I fell on Valentine’s Day, at the beginning of our ice and snow storm that trapped us at home for a week. I knew I hurt something, but thought it would heal.

Fast forward two months, and two covid vaccine’s later, and my back has a herniated disc. I have had a bulging disc before, but this is different. The pain was unbearable and crippling, sending me to the emergency room, where they loaded me up with pain meds and sent me home. Next to go was the feeling in my left foot. It has been gone for 11 days now. I walk with a cane and can’t balance to do anything. I have been trying to go to work some, to finish out the school year, but each day is worst than the last.

I have a plan now, that should let me get off my feet more while I wait for the mri, follow up appointment, insurance approval, and surgery scheduling. How long do bone and joint doctors keep their patients in pain before moving on it? This seems like a long time to me.
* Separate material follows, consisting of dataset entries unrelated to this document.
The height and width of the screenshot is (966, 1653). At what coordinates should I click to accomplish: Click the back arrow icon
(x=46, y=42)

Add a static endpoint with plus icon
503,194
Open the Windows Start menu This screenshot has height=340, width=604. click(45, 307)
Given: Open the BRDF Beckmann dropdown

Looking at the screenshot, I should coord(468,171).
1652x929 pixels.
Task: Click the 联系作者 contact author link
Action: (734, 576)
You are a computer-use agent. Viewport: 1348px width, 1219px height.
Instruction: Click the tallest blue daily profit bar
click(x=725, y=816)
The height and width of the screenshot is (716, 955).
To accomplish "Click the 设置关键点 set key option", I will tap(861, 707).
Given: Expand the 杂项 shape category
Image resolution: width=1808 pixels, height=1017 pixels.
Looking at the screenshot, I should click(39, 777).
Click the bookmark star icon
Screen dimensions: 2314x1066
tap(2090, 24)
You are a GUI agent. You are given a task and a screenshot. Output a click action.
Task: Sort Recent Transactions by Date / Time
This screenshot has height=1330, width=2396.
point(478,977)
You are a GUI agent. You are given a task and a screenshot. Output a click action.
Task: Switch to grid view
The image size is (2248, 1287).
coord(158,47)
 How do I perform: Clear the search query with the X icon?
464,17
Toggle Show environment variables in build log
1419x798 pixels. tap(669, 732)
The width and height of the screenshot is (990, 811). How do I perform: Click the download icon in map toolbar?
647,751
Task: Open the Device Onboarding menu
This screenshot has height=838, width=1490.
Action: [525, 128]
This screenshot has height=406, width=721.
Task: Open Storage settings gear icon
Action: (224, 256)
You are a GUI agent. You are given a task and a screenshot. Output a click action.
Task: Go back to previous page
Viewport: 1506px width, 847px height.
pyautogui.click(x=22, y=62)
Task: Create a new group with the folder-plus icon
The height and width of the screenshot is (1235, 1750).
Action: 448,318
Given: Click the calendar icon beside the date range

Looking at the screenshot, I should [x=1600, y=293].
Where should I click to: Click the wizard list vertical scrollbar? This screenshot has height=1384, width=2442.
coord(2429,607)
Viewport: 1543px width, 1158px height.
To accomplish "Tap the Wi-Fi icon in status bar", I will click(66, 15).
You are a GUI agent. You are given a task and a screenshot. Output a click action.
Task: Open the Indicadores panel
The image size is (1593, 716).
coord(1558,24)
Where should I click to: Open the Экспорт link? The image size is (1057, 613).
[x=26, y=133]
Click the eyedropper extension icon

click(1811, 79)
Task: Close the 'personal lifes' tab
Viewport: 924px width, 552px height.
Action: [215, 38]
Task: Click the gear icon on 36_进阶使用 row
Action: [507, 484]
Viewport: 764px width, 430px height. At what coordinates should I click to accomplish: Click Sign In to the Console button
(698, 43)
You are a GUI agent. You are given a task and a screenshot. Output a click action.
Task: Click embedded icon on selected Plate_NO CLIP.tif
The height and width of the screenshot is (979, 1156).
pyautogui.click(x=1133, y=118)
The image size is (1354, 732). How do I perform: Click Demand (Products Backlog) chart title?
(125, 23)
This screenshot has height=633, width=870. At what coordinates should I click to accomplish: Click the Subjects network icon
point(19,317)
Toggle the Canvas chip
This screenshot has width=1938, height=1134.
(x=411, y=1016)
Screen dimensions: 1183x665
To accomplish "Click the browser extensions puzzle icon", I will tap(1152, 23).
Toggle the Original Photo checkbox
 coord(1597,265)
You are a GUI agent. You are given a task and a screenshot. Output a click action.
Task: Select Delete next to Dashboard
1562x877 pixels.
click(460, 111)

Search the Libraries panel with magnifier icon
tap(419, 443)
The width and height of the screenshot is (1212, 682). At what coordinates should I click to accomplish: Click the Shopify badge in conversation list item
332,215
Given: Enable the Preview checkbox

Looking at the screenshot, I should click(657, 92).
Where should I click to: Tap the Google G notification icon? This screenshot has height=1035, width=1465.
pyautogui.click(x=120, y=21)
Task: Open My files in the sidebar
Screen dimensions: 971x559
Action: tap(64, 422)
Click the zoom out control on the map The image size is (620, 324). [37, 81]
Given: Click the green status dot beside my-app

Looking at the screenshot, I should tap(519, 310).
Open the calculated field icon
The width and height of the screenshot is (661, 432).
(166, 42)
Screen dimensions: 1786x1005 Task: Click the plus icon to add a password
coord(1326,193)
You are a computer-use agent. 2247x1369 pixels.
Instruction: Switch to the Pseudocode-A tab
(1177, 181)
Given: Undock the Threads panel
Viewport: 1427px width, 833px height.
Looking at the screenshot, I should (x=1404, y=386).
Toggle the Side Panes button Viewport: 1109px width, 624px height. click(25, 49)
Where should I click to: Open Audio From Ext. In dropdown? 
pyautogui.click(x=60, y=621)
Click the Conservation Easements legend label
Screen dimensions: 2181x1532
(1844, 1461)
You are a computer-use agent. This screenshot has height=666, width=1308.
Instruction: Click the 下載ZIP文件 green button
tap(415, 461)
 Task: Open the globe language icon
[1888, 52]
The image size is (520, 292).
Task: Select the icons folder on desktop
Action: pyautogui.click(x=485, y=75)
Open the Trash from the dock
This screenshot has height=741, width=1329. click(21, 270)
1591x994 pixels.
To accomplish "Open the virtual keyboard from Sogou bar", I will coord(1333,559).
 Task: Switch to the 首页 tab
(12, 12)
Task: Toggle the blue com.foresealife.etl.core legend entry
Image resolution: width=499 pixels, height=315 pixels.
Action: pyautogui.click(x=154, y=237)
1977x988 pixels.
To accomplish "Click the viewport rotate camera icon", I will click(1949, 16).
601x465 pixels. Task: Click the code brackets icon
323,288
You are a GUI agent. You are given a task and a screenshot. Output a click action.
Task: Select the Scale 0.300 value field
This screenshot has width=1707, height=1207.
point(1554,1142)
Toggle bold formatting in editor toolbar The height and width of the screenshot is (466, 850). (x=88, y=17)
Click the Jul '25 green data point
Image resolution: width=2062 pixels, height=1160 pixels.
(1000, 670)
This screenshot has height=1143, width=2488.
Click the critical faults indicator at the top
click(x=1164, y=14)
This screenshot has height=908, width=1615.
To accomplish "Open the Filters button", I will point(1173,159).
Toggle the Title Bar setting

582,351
My heart just goes out to all of you that live with chronic pain. I am a wimp. My spirit is weakening. After a month of having my mom in the hospital, nearing death several times, I am exhausted.

I am trying to keep some positive in my life to balance it out…..here are some positive pictures of things that I am enjoying as I balance the time….

My new work from home coworker kept me company.
Learning to crochet a little dress for a 5-8 inch doll provided a little challenge and kept my hands and mind busy.

How do you get through the days of pain? Do you get cranky and irritable, or withdraw?

I feel you❤️


No One to Tell

I just learned a couple of hours ago that my ex- father-in-law passed away last night. I am both sad and angry. This was the dad’s step-father…..the most stable one in the group. The kids and I loved him….but he could not separate himself from the family abuse enough to have relationships with the grandkids, outside the abusive fold.

Once the dad started refusing to have visits with the kids, his parents, for whatever reason, also ghosted the kids.

I haven’t told Little AoA yet. She just ended a wonderful day of peace and mourning an adult friend who passed away a couple months ago. I don’t think she can emotionally handle one more thing right now.

I did tell the 15 year old, who is sad….but more fearful of seeing the dad. I asked if they wanted to attend the funeral…they do not want to risk running into the dad.

While I am very sad for this loss, I am also disappointed that the kids weren’t told that he was ill. They weren’t given the opportunity to say good-bye if they wanted to.

The relationship between grandparents and grandchildren is special. Divorce of parents should not prevent this relationship from growing. All it takes is a card now and then…maybe a phone call or text. A meal at a restaurant, or an ice cream date. The relationship is separate from that of the parents.

Why couldn’t he reach beyond the hate of the dad, and let the grandkids know that he loved them?

I pray for the kids to hold onto the good memories they have of their grandpa.